En compagnie de son valet Sganarelle, Don Juan, un seigneur revendiquant son goût de la liberté, parcourt à cheval les routes du sud de l'Espagne, pour régler des affaires le plus souvent en rapport avec ses nombreuses conquêtes féminines. Dans un village, il humilie un enfant pauvre et pieux en tentant de le faire jurer contre une pièce d'or. Puis il signifie à Elvire, jeune noble qu'il devait épouser, sa décision de rupture. Elvire, outragée, lui crie son désir de vengeance et ses frères se lancent à la poursuite du " grand seigneur méchant homme". Mais Don Juan - que rien n'effraie, pas plus la loi de Dieu que celle des hommes, et encore moins les reproches de son fidèle Sganarelle - pense déjà à une autre femme et monte une expédition en bateau. Tempête, naufrage. Des paysans le sauvent. Il s'empresse de faire la cour à deux filles à la fois, dont l'une est la fiancée du brave Pierrot.
Le voyage continue. Don Juan sauve la vie aux frères d'Elvire quand des brigands les attaquent. Malgré ses déclarations provocatrices, on le sent gagné par une certaine lassitude. Pourtant il invite à dîner la statue du Commandeur, un homme qu'il a tué en duel... et qui donne son accord. Il reçoit la visite de son père, qu'il humilie. Puis Elvire, qui est devenue religieuse, vient exhorter Don Juan à se repentir. Il tente de la séduire à nouveau; elle s'enfuit. Le Commandeur arrive, au grand effroi de Sganarelle. Don Juan troublé rend visite à son père et à sa mère, lors d'un banquet et leur dit qu'il se repent. Puis, après avoir habilement éconduit un créancier, il refuse de se battre avec le frère d'Elvire et avoue à son valet que tout cela est feint, qu'il a décidé de pratiquer l'hypocrisie et la fausse dévotion. Il se rend chez le Commandeur et tombe terrassé au pied de sa statue. Il ne reste plus à Sganarelle qu'à mendier devant une église, en pensant au salaire qu'il n'a pas touché.
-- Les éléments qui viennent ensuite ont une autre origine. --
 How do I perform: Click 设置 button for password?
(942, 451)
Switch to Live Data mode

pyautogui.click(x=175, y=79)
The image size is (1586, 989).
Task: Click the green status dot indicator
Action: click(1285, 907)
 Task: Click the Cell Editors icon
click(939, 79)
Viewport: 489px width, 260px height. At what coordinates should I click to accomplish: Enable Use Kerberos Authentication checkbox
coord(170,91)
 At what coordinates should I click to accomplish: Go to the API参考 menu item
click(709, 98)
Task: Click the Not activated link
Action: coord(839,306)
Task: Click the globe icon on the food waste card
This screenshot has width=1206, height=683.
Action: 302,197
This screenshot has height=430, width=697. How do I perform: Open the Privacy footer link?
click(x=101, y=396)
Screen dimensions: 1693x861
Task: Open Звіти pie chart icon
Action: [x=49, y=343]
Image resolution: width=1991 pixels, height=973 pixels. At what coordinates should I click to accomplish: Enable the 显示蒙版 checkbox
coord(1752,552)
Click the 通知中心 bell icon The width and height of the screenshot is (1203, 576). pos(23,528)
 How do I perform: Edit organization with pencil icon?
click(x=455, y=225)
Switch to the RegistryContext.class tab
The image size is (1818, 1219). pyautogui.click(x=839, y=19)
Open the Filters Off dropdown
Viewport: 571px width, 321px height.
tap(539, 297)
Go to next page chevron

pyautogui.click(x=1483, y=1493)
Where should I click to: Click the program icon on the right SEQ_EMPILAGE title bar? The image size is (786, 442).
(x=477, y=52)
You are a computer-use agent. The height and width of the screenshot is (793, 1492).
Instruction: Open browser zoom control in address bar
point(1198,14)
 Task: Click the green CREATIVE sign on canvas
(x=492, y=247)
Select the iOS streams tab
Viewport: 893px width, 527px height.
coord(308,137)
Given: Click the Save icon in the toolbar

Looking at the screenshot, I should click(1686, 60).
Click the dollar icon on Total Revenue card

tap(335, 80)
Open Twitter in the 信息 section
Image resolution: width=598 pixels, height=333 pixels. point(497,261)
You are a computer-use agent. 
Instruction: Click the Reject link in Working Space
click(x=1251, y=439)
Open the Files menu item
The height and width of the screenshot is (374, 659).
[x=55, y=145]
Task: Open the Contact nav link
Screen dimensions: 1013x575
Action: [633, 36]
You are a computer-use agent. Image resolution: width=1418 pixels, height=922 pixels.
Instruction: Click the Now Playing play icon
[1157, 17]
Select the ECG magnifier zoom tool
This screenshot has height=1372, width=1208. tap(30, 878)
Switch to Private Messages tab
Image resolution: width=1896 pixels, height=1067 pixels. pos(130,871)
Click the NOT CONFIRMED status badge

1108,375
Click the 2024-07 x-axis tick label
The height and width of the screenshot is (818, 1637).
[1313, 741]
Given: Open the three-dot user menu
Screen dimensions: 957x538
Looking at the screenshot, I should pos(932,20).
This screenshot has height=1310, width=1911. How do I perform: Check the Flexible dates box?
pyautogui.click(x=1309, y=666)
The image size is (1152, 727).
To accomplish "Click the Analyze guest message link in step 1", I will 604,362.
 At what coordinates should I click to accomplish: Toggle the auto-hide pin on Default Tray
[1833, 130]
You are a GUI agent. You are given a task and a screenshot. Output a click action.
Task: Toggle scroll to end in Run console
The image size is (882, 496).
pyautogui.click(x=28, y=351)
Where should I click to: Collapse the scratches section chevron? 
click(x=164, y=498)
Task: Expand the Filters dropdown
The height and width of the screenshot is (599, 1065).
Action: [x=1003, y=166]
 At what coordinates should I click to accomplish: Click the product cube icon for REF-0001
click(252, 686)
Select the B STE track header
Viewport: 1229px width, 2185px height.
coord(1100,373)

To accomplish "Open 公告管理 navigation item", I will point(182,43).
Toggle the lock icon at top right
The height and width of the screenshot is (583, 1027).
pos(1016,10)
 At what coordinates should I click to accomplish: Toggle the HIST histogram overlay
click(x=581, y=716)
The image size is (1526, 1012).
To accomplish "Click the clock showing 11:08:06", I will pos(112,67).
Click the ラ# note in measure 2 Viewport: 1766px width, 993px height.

Le film fut tourné dans le sud de l'Espagne. Dans son adaptation pour l'écran, Jacques Weber prit quelques libertés avec la pièce de Molière : suppressions (on n'entend pas l'éloge du tabac prononcé au début par Sganarelle), transformation des identités (le pauvre n'est plus un ermite vivant dans une forêt mais un enfant croisé dans un village), interversions des entrées en scène (le pauvre, le créancier Monsieur Dimanche), apparition de nouveaux lieux (la maison du père) et de nouveaux personnages (la mère de Don Juan, qui prononce même quelques répliques puisées dans le rôle du père)...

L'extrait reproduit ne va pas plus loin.